> [Material for the task]:
━━━━━━━━━━━━━━━━━━━━━━━━━━━━━━

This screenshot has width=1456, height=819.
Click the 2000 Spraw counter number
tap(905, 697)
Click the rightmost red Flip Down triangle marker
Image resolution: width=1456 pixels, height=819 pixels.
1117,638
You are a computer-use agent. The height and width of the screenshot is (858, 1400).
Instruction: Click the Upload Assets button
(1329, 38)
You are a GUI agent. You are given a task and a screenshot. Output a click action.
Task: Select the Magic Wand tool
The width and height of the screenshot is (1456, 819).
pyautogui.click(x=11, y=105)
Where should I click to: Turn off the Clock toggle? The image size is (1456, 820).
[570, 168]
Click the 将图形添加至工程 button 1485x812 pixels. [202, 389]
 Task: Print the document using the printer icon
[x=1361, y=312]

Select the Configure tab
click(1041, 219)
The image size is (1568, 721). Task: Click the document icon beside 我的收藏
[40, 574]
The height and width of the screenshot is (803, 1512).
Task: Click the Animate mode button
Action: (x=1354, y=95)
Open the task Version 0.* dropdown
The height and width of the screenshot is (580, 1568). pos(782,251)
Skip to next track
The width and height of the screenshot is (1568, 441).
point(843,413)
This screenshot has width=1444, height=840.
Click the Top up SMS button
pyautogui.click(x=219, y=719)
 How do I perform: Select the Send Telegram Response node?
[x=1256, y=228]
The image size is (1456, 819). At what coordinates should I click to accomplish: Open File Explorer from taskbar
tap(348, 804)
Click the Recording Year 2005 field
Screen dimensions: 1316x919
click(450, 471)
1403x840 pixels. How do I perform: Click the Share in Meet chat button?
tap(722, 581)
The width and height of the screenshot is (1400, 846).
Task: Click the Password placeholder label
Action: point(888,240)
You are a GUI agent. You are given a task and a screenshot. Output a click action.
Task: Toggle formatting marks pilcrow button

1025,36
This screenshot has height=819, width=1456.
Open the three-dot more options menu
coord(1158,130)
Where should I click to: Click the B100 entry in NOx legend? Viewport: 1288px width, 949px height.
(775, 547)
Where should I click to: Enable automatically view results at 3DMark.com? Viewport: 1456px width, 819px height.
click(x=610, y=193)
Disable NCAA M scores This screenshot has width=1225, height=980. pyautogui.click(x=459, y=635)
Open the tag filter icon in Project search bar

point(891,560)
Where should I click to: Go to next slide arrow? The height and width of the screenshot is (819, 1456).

━━━━━━━━━━━━━━━━━━━━━━━━━━━━━━

> [Prompt]:
Each record above must be restated in full, word for word.

> [Output of the exercise]:
This screenshot has width=1456, height=819.
Click the 2000 Spraw counter number
tap(905, 697)
Click the rightmost red Flip Down triangle marker
Image resolution: width=1456 pixels, height=819 pixels.
1117,638
You are a computer-use agent. The height and width of the screenshot is (858, 1400).
Instruction: Click the Upload Assets button
(1329, 38)
You are a GUI agent. You are given a task and a screenshot. Output a click action.
Task: Select the Magic Wand tool
The width and height of the screenshot is (1456, 819).
pyautogui.click(x=11, y=105)
Where should I click to: Turn off the Clock toggle? The image size is (1456, 820).
[570, 168]
Click the 将图形添加至工程 button 1485x812 pixels. [202, 389]
 Task: Print the document using the printer icon
[x=1361, y=312]

Select the Configure tab
click(1041, 219)
The image size is (1568, 721). Task: Click the document icon beside 我的收藏
[40, 574]
The height and width of the screenshot is (803, 1512).
Task: Click the Animate mode button
Action: (x=1354, y=95)
Open the task Version 0.* dropdown
The height and width of the screenshot is (580, 1568). pos(782,251)
Skip to next track
The width and height of the screenshot is (1568, 441).
point(843,413)
This screenshot has width=1444, height=840.
Click the Top up SMS button
pyautogui.click(x=219, y=719)
 How do I perform: Select the Send Telegram Response node?
[x=1256, y=228]
The image size is (1456, 819). At what coordinates should I click to accomplish: Open File Explorer from taskbar
tap(348, 804)
Click the Recording Year 2005 field
Screen dimensions: 1316x919
click(450, 471)
1403x840 pixels. How do I perform: Click the Share in Meet chat button?
tap(722, 581)
The width and height of the screenshot is (1400, 846).
Task: Click the Password placeholder label
Action: point(888,240)
You are a GUI agent. You are given a task and a screenshot. Output a click action.
Task: Toggle formatting marks pilcrow button

1025,36
This screenshot has height=819, width=1456.
Open the three-dot more options menu
coord(1158,130)
Where should I click to: Click the B100 entry in NOx legend? Viewport: 1288px width, 949px height.
(775, 547)
Where should I click to: Enable automatically view results at 3DMark.com? Viewport: 1456px width, 819px height.
click(x=610, y=193)
Disable NCAA M scores This screenshot has width=1225, height=980. pyautogui.click(x=459, y=635)
Open the tag filter icon in Project search bar

point(891,560)
Where should I click to: Go to next slide arrow? The height and width of the screenshot is (819, 1456).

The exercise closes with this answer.